* [Job item A] Summarize the article below about the Iran-US wrestling match in two sentences.
* [Job item B] From the article below on the Iran-US wrestling match, quote the passage that opens with the words containing "Sardar Pashaei, the" and closes with "corruption in 2018.".

* [Text for analysis]
The Iranian Wrestling Federation is going to the United States to participate in the Iran-US friendship match, with the slogan "Death to America". https://t.co/2vwfvsvw6E pic.twitter.com/cyr242CJoD
— Sardar Pashaei (@sardar_pashaei) January 5, 2022
Dabir’s call for the abolition of the United States comes a little over a month before the US national team is slated to compete against Iran’s team in Arlington, Texas on February 12 in what Gary Abbott from USA Wrestling termed “the first-ever Bout at the Ballpark.”
Sardar Pashaei, the Iranian-American former head coach of Iran’s national Greco-Roman team, told The Jerusalem Post on Thursday that “It's painful for me as a wrestler and national team coach to listen to these words. When I and many other athletes who have been forced to leave their homeland due to pressure from the Iranian government see Alireza Dabir, the president of the Iranian Wrestling Federation, say ‘Death to America, while he has the US Green Card in his pocket.”
Pashaei, a former world champion in Greco-Roman wrestling, oversees the United for Navid campaign. The organization seeks justice for Navid Afkari, a champion Greco-Roman Iranian wrestler, who the clerical regime executed in 2020 because he protested against the regime’s political and economic corruption in 2018.
Pashaei, asked: "Why should someone (Alireza Dabir) who has been one of the athletes very close to the Iranian government in all the past years and part of the government's propaganda be able to travel freely to the United States?"
Dabir was elected president of Iran's wrestling federation in 2019 and also won the 1998 World Wrestling Championship.
Pashaei added that "The US government and security agencies should take the entry of such people seriously because they are part of a force very close to the Iranian government. In the past, we saw the presence of terrorists in the guise of ambassadors and diplomats, and now we see the regime sending its people in the form of athletes, including Javad Foroughi, a shooter member of the Revolutionary Guards at the Tokyo Olympics.”

* [Supplied material]
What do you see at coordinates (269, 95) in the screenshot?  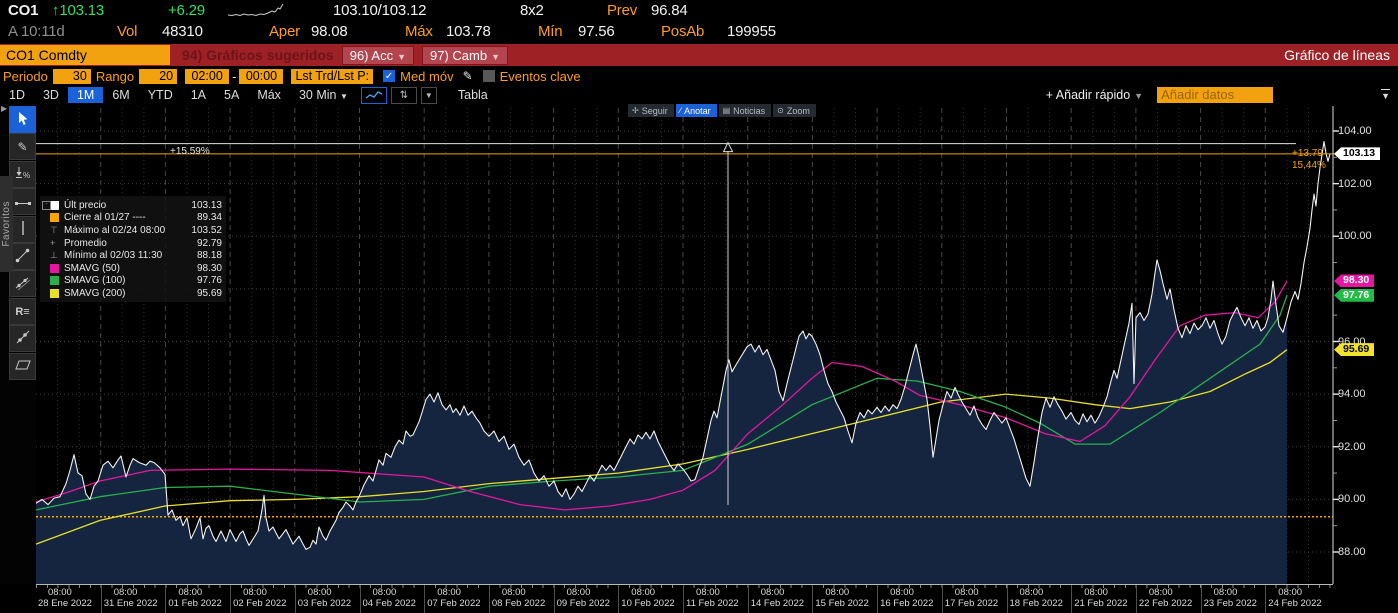 I see `tab-máx: Máx` at bounding box center [269, 95].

* [Response area A] Alireza Dabir, president of the Iranian Wrestling Federation, called for the abolition of the United States a little over a month before the US national team is slated to compete against Iran's team in Arlington, Texas, on February 12. Sardar Pashaei, a former head coach of Iran's national Greco-Roman team, called Dabir's words painful, asked why someone close to the Iranian government should be able to travel freely to the United States, and urged US authorities to take the entry of such people seriously.

* [Response area B]
Sardar Pashaei, the Iranian-American former head coach of Iran’s national Greco-Roman team, told The Jerusalem Post on Thursday that “It's painful for me as a wrestler and national team coach to listen to these words. When I and many other athletes who have been forced to leave their homeland due to pressure from the Iranian government see Alireza Dabir, the president of the Iranian Wrestling Federation, say ‘Death to America, while he has the US Green Card in his pocket.”
Pashaei, a former world champion in Greco-Roman wrestling, oversees the United for Navid campaign. The organization seeks justice for Navid Afkari, a champion Greco-Roman Iranian wrestler, who the clerical regime executed in 2020 because he protested against the regime’s political and economic corruption in 2018.